/---

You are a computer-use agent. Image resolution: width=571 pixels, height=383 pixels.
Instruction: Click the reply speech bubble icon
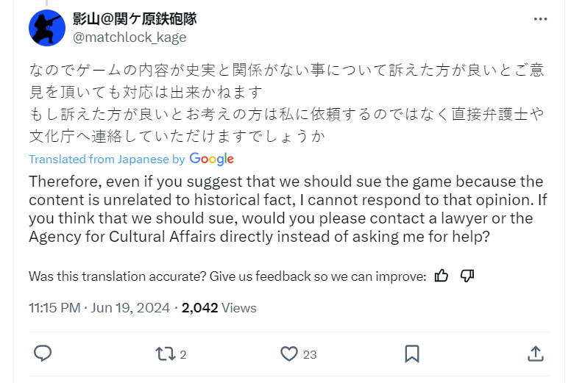point(43,354)
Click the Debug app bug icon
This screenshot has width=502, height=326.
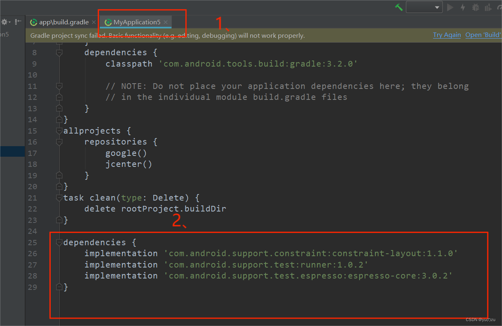[x=475, y=7]
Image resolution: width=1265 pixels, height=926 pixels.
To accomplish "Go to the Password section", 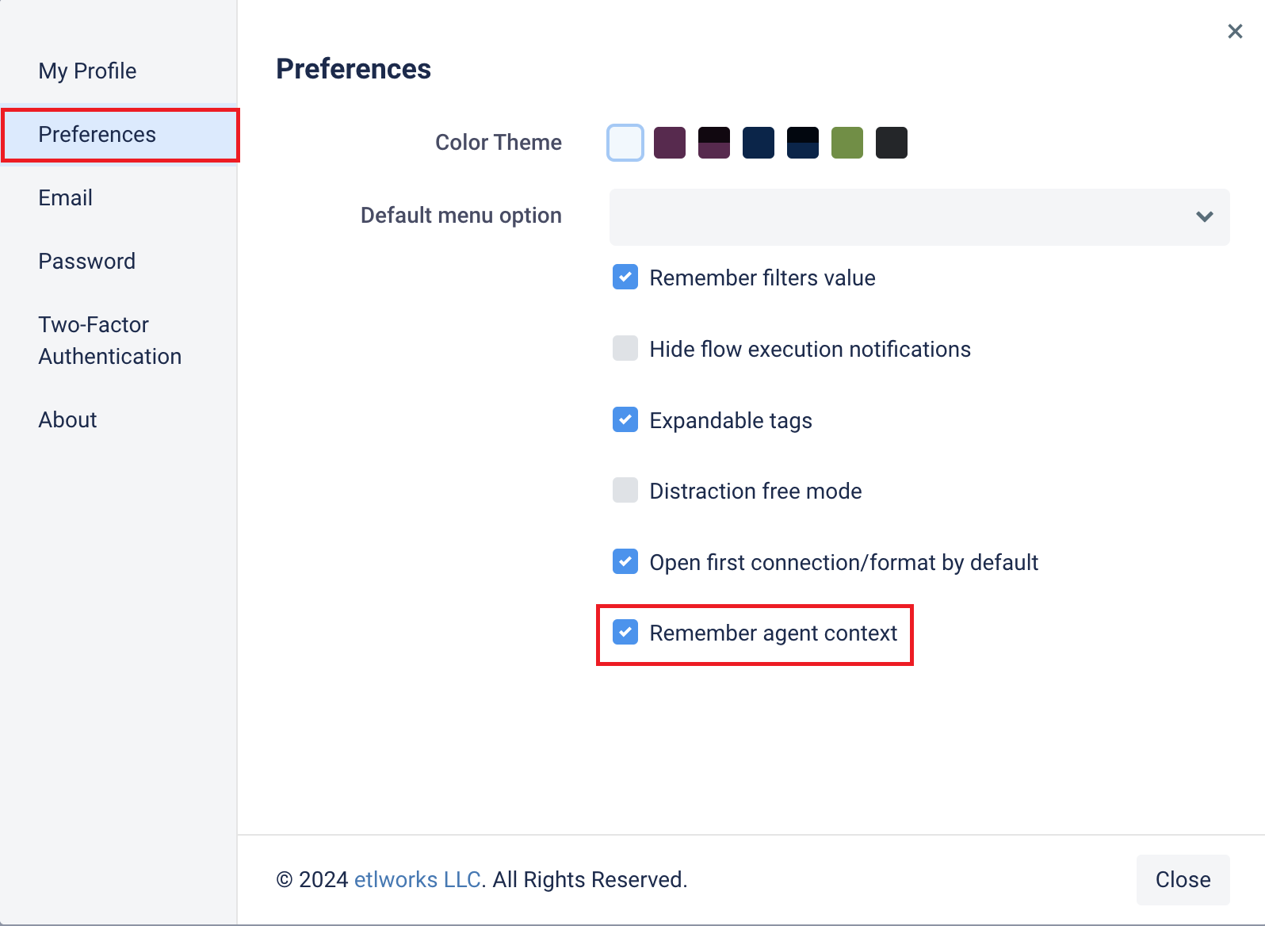I will pyautogui.click(x=86, y=261).
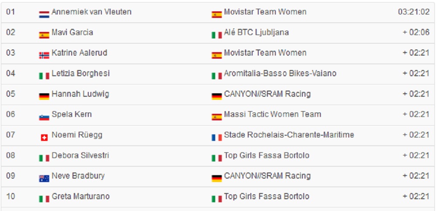Screen dimensions: 437x211
Task: Select rider name Debora Silvestri
Action: 80,155
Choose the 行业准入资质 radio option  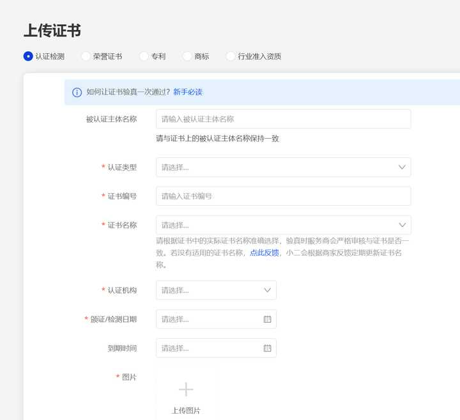[231, 56]
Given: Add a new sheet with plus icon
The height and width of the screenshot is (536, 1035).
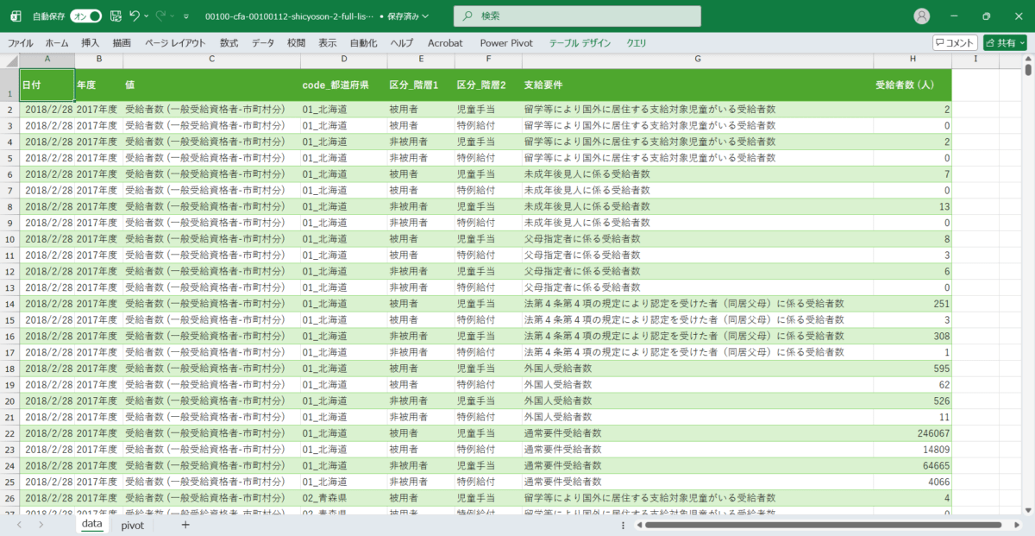Looking at the screenshot, I should point(185,525).
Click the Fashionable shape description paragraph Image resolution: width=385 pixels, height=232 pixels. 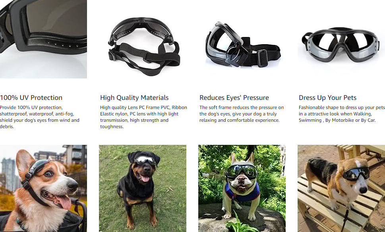click(x=342, y=114)
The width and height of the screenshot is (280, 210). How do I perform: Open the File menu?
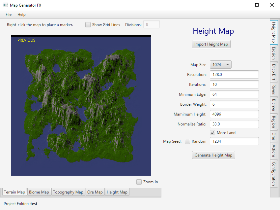point(9,15)
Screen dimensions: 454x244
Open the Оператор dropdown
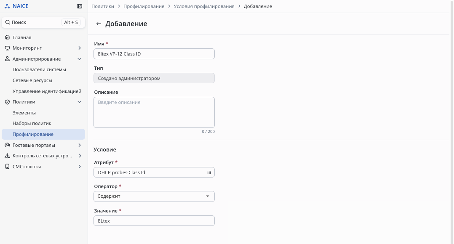[x=154, y=196]
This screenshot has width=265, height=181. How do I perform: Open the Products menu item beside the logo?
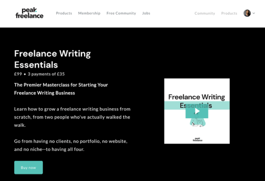pos(64,13)
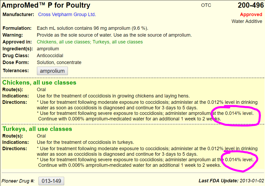The width and height of the screenshot is (265, 186).
Task: Click the Solution, concentrate dose form value
Action: pos(59,62)
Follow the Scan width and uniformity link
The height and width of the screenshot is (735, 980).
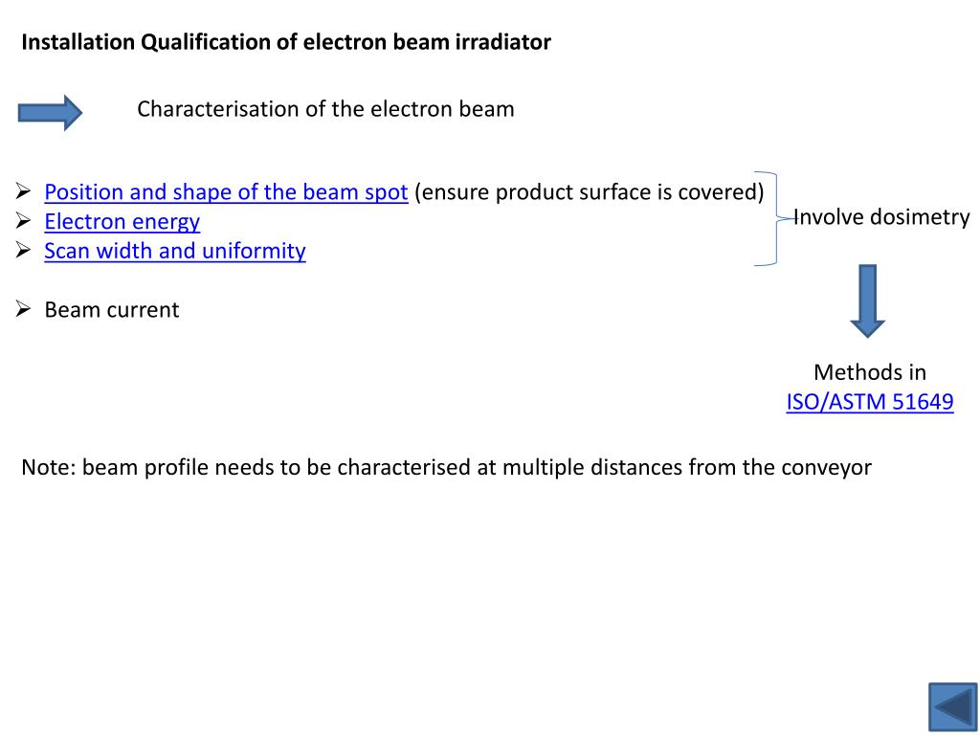175,251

\---

What you have to do: What is needed is an exact copy of every line from the one with "Follow the Scan width and uniformity link" to the end of the listing above, with the pictures left out.

Result:
Follow the Scan width and uniformity link
The height and width of the screenshot is (735, 980).
175,251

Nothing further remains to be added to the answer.